Darth Maul: Dark Lord of the Sith
by DepthRuler
Summary: "My hatred kept my spirit intact even though my body was not. And so I was lost and became a rabid animal, as such as how you found me, brother; discarded, forgotten. I have missed so much. The Force feels out of balance." Those words of delusion no longer have any use. I am the true Lord of the Sith.


**I** was broken.

Yes, broken. To deny what I once was is as foolish as it is pointless. Know that I have embraced transformation. Where I was once a raving mad monster, I evolved into what I am now: a Sith Lord, founder of an Empire of dreams.

With the freedom I have, I have expressed my undeniable talent for execution. Since my first stages of revenge on the Master Jedi Obi-Wan Kenobi and my revival, I have changed from a state of deranged madness to leadership.

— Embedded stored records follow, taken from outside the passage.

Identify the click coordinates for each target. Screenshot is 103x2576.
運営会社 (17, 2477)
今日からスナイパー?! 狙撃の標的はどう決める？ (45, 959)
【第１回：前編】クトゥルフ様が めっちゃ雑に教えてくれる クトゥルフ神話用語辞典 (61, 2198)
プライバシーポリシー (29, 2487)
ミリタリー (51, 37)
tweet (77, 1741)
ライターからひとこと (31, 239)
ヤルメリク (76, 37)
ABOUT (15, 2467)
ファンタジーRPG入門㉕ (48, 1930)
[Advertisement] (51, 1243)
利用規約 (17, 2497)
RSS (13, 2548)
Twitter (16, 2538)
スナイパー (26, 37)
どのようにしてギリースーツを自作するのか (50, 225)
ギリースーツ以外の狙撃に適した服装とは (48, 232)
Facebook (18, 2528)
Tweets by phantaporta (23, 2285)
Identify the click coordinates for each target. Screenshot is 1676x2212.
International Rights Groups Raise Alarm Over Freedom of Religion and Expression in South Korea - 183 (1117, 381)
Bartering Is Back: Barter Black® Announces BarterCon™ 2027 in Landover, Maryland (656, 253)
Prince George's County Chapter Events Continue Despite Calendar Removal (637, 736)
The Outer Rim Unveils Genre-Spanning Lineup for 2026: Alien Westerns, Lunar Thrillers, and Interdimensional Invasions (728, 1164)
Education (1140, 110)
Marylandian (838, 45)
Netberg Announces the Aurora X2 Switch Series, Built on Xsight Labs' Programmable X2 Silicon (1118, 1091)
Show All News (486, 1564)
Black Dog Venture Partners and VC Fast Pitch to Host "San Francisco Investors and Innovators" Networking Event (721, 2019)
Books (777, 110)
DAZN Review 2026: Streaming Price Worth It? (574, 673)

As an apprentice, I hungered for approval and stereotypical comfort from my Master, amounting to be little much more than a swordsman or a martial artist. I have a true intellect now. In truth, I have been trained in all the mechanations of how the Sith have been able to survive over the thousands of years since when Darth Bane had first created the Rule of Two; one of which I adhere to, and take my role as Master. I have acquired the ability to coordinate others to do my bidding. As Bane had once said, there can only be two. I was not handpicked by Darth Sidious merely because of my considerable physical skills, but because of my quickly adaptive span to learn the other skills that a Sith needs for more acquisitions. Trained from birth, I am a unique accessory to the Dark Side of the Force. My training was more my investment than it was my former Master's, whom I _know_ still lives in this galaxy.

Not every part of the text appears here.